Sheila Liming, author of Hanging Out: The Radical Power of Killing Time, tells SELF she’s a proponent of scheduling leisure. “For a lot of people, downtime is a scary proposition,” she says—so making it feel like an obligation can ease that a bit. That said: Try not to jam-pack your designated chilling time with activities or super-complex plans. “One of the things I explore in the book is how to get good with the idea that you don’t always have to be productive, without internalizing negative thoughts about laziness,” Liming says. To do that, she makes time to hang out without a specific agenda, which she believes is necessary for building a self-image that isn’t tied to work.

It can be helpful to set a recurring relaxation time—that way, you know respite is coming. Grace, whose last name has been withheld for privacy reasons, is a Philadelphia-based graduate student with an editorial job. She tells SELF that she designates Saturdays as work-free. “I need to have one day of the week where I’m not doing homework or work,” she says. “Maybe on Sunday I have to work a little bit longer, but that’s fine. Friends, family, and enjoying my life are definitely my priority.” For Grace, taking a day off feels like prioritizing her mental and social well-being, not failing. “I have confidence that I’m ultimately a smart, giving person, so I’m like, ‘It’s okay that maybe today I don’t appear as the smartest, best version of myself.’ I know I can do more—so some days, I can do less,” Grace says.

Remember that your business card is not your ID.

The greatest trick the devil ever pulled was convincing us that there’s such a thing as a “cool job.” Sure, some look glamorous and fun (maybe they even are!), and work can be meaningful and enjoyable.

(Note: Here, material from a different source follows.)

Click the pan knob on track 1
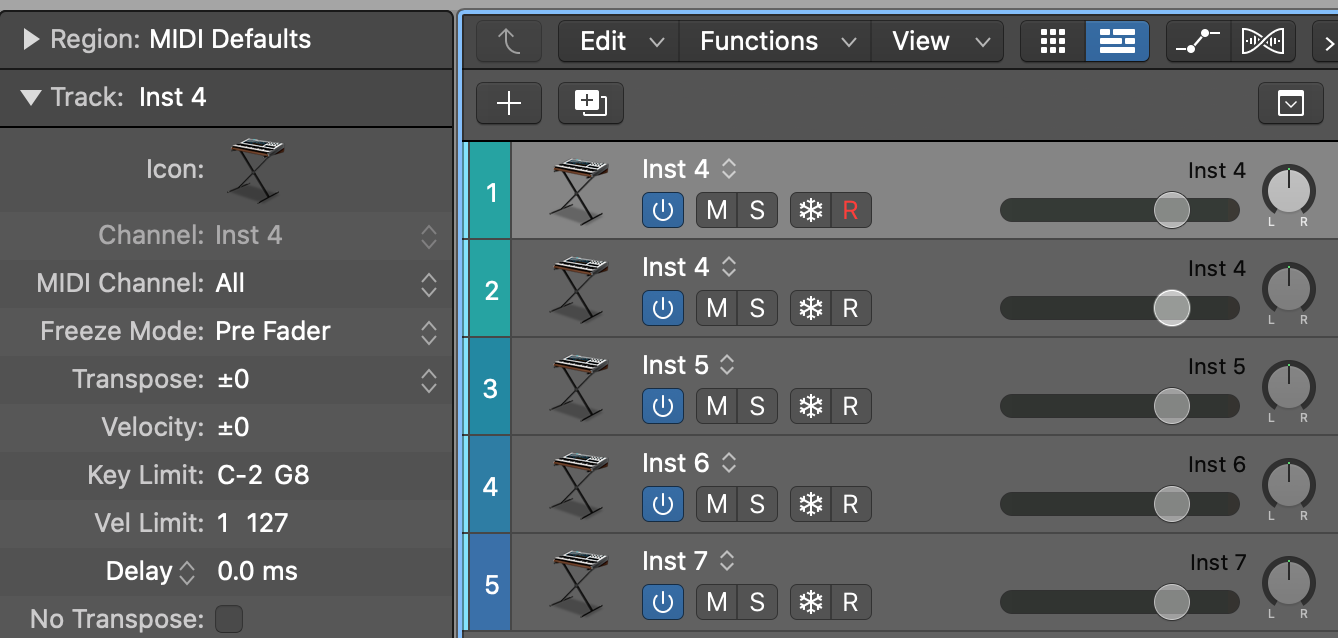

But, at the end of the day, it’s all labor—and you don’t need a certain title to be an intelligent, happy, fulfilled person. “I don’t want to bus tables my whole life, but it’s something that I have to do for now, so I’m gonna do it without feeling bad about it,” Ivette Martinez, who works at a restaurant in Chicago, tells SELF. By separating her identity from her day gig, Martinez says she feels more grateful for her life as a whole, rather than fixating on this single aspect of it.